Но пока готовился, произошло странное. Оленька рассматривала Ноа, водила пальцами по груди, восхищалась татуировкой, расспрашивала, округляя глаза. Он поворачивался, приподнимал руки, выпячивал грудь. А Рита примолкла. И когда он наконец, отвлекся, стояла уже в комнате, голая, уронив полотенце на пол, пряталась от черного окна за дверью ванной, прижав кулаки к груди и закрыв глаза.
— Что, снова лисицу свою видишь? — смеялась Оленька и, соскальзывая, ойкала, хваталась за Витькины плечи, прижималась грудью к лицу. Витька с трудом удерживал ее и в голове прокручивались картинки этого же тела — на подиуме, обнаженного почти полностью перед одетыми мужчинами, это вздергивало Витьку неимоверно, толкало кровь в уши, заставляя глохнуть, и он не слышал, что отвечала Рита про непонятную ему лисицу. Просто уложил Оленьку на постель, поверх узорчатого покрывала и махнул рукой Рите, подзывая. А она затрясла головой, стояла, переминаясь босыми ногами и держась пальцами за край двери. Губы кусала. И тогда он все сделал с Оленькой, все, что было позволено, но, держа ее за спину, плечи, талию, узкую розовую пятку, видел перед собой снятый утром кадр: столешницу с расплющенной по ней щекой и темный глаз под рассыпавшимися волосами. И, слушая, как правильно, в нужных местах, подкрикивает под ним девушка, спиной чувствовал другую, что стояла в комнате босиком. И от того все было в сто раз сильнее и слаще. Идя к вершине, он все решал, как быть, позволить ей остаться за дверью, или повелеть и получить свое полностью. Может быть, она этого и ждет? Мыслей об этом хватило, повелеть не успел.
Отвалившись от мокрой Оленьки, уже засыпая, слушал, как шумел душ, и Оленька шепотом смеялась над Ритой и снова поминала лису.
И вот — шторм. Бьет в дощатую стенку Яшиной жизни, колышет на сером от времени дереве криво прикнопленную картинку из журнала.

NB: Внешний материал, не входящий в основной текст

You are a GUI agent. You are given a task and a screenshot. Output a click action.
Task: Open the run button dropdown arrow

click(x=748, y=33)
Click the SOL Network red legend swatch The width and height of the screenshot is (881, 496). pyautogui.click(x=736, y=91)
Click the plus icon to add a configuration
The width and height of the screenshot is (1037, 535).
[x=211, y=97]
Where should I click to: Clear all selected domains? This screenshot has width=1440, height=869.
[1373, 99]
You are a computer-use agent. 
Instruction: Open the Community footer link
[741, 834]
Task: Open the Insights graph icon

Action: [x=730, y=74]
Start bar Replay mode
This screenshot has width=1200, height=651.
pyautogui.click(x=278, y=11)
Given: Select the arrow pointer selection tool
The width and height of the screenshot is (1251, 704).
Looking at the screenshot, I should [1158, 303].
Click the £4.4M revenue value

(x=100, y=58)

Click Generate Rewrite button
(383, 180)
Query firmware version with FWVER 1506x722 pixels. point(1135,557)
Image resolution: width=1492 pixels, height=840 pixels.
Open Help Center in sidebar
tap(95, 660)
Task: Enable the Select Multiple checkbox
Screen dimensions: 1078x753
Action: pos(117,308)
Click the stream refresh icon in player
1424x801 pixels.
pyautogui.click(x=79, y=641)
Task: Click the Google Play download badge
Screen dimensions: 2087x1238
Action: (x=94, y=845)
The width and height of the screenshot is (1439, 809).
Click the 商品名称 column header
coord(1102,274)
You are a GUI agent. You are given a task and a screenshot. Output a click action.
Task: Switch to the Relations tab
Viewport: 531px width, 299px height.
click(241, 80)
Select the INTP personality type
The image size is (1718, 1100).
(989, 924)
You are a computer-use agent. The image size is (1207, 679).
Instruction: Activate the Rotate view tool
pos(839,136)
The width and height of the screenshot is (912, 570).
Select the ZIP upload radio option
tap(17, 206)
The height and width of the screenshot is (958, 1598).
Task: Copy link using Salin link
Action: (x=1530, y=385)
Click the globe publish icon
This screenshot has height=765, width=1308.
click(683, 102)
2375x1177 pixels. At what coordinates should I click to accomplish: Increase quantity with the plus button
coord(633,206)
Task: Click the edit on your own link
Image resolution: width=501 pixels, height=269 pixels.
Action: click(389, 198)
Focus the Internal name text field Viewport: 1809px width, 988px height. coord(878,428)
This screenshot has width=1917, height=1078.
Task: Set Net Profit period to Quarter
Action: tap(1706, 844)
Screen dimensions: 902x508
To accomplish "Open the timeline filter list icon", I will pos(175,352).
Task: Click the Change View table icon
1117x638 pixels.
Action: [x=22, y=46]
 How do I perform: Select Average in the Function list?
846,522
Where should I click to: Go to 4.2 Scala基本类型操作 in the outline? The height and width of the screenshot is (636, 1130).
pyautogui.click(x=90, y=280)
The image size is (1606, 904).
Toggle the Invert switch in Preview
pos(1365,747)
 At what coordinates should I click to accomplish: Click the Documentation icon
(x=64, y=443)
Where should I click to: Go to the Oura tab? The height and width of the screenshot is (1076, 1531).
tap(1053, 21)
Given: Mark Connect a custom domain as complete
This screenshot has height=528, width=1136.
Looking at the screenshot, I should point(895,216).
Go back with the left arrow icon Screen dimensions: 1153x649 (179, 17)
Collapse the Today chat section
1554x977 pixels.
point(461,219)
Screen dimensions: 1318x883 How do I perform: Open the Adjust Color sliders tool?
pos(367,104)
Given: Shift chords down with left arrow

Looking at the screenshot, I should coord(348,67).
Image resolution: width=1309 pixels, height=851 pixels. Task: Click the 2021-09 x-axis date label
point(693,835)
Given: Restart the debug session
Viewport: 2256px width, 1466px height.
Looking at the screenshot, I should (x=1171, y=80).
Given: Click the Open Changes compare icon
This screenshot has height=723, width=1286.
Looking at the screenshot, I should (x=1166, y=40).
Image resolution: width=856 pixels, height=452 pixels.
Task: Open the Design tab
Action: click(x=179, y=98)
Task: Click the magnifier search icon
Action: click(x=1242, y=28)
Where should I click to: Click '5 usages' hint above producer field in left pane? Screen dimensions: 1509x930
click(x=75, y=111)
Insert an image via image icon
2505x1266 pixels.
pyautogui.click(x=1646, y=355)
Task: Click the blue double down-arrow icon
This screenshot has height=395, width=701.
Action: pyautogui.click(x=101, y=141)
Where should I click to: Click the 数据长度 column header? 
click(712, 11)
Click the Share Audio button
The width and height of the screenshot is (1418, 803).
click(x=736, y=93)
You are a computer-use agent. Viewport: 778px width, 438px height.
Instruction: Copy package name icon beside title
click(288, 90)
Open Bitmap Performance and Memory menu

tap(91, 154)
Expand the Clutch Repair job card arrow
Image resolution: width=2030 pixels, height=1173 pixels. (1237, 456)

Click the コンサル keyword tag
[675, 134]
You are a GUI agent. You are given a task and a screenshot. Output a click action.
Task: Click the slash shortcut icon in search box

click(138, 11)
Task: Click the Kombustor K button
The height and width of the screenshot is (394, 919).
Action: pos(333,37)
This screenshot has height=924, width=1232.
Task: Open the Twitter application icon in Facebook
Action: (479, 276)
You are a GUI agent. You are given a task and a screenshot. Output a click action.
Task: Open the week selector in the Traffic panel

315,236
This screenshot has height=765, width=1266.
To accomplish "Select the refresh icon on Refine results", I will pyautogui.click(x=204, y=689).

И кнопки, ржавея, выпадают, висит картинка на одном уголке, а другой вон, порвался, прямо по круглой ручке девушки пин-ап, на которой надето кружевное белье и белозубая улыбка…
Новый удар волны подзатыльником выбил Витьку из вязкой дремоты. Он спустил ноги с кровати и пошел к окну, отпихивая упавшую простыню. Взялся за криво завернутую штору — поправить. И уставился сквозь стекло на смутно светлеющий склон. Приблизил лоб к холодному стеклу. Мало. Прикрыл согнутыми ладонями лицо у висков.
Среди черных веничков полыни, натыканных по белесому в далеком еще рассвете склону, напротив окна темным силуэтом сидел зверь. Остроухая голова над узкими плечами, пышная невнятица хвоста вокруг подобранных лап. Бахнуло за спиной и, отраженным звуком перед лицом, море уронило злую ночную воду на твердый песок. Так силен был удар, что глаза зверя сверкнули в темноте морды. Или — показалось?
Витька еще плотнее прижал ладони к лицу, всматриваясь. Закололо сердце, где-то там, за расписной шкурой Ноа. Он схватился рукой за грудь. А потом, когда медленно снова поднял руку и стал всматриваться, зверя не было. Только пучки черной травы, чуть ярче, чем минуту назад. Хоть и зима, и шторм, но утро будет.
Вспомнил, как Рита на этом вот месте, переминалась босыми ступнями. И скривился, подумав, что, после яркой темноты, с апельсиновыми фонариками и драконами, с хрустом сахара на блестящих зубах, глянцем волос по гладким плечам — обязателен рассвет, мутный и серый, с мерным биением шторма.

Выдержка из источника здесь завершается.